Still, Goodman hasn’t forgotten the embarrassment that surrounded the 2012 Open — and this week ripped into the LAPD, claiming it orchestrated her arrest as a publicity stunt to humiliate her after they became convinced she’d murdered her ailing spouse, Alan Goodman, 80, in their LA condo.

Her husband died in April 2012, likely of a heart attack, according to one expert, but LAPD detectives waited until “just hours before Mrs. Goodman was about to referee a tennis match at the United States Open — one of the most prestigious events of its kind,” lawyers for Goodman blasted in a Los Angeles federal suit filed Wednesday.

“[They] alerted the media so that Mrs. Goodman would be filmed being arrested and handcuffed” at the Sheraton, the documents note. “Mrs. Goodman [was] taken to the notorious Rikers Island jail. She spent two nights in Dickensian conditions.”

“The LAPD told the media Mrs. Goodman was having an affair and an Internet relationship with two [US Open] officials, which they knew was not true.”

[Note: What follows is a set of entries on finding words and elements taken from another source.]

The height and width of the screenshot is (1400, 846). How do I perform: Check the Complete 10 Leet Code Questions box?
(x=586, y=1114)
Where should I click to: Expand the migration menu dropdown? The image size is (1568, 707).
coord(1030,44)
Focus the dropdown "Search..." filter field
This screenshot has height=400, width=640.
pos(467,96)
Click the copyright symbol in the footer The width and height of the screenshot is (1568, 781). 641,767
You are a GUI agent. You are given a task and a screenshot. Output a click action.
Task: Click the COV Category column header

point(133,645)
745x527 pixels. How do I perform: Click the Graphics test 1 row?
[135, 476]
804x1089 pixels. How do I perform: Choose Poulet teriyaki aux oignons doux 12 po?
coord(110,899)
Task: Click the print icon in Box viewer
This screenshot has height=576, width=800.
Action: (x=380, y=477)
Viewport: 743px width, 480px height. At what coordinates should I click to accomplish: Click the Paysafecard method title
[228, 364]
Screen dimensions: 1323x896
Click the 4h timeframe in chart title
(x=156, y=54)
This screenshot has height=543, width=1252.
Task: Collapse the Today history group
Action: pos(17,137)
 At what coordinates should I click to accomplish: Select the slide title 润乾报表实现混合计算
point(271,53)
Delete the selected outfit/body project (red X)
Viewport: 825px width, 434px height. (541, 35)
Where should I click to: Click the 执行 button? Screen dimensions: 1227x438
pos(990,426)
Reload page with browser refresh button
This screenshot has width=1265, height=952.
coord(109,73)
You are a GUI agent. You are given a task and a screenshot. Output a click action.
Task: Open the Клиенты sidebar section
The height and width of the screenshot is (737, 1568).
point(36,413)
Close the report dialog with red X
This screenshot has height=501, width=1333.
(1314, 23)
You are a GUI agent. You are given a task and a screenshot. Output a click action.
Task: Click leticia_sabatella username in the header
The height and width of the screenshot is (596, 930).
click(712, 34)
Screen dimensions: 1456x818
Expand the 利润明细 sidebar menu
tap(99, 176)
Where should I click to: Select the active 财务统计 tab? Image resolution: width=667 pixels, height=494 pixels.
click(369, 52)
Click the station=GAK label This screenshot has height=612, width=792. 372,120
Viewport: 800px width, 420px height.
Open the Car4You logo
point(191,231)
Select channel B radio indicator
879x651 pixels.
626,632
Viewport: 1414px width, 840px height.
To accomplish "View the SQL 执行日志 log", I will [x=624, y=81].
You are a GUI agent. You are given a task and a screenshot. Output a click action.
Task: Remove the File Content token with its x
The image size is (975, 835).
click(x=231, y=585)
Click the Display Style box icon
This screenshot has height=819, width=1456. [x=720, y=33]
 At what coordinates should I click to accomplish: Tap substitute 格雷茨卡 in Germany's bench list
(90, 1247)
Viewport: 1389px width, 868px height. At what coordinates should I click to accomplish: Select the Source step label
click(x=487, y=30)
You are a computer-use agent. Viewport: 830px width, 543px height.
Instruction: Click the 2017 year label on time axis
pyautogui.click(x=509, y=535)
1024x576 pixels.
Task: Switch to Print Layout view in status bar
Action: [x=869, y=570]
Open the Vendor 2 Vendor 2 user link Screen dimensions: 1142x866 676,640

Tennis officials suspended the well-respected Goodman for five months as the case played out.

Even after her reinstatement, the suit claims, “the public humiliation is unending. There are whispers and pointed fingers whereever she goes.”

LA prosecutors dropped the case four months after Goodman’s arrest for lack of evidence. Medical experts determined that Alan Goodman’s death was likely the result of an accident and that a shattered coffee cup near the scene did not kill him.

Goodman’s suit claims false arrest, civil-rights violations, malicious prosecution and intentional infliction of emotional distress and seeks unspecified punitive damages and reimbursement of more than $100,000 in legal fees.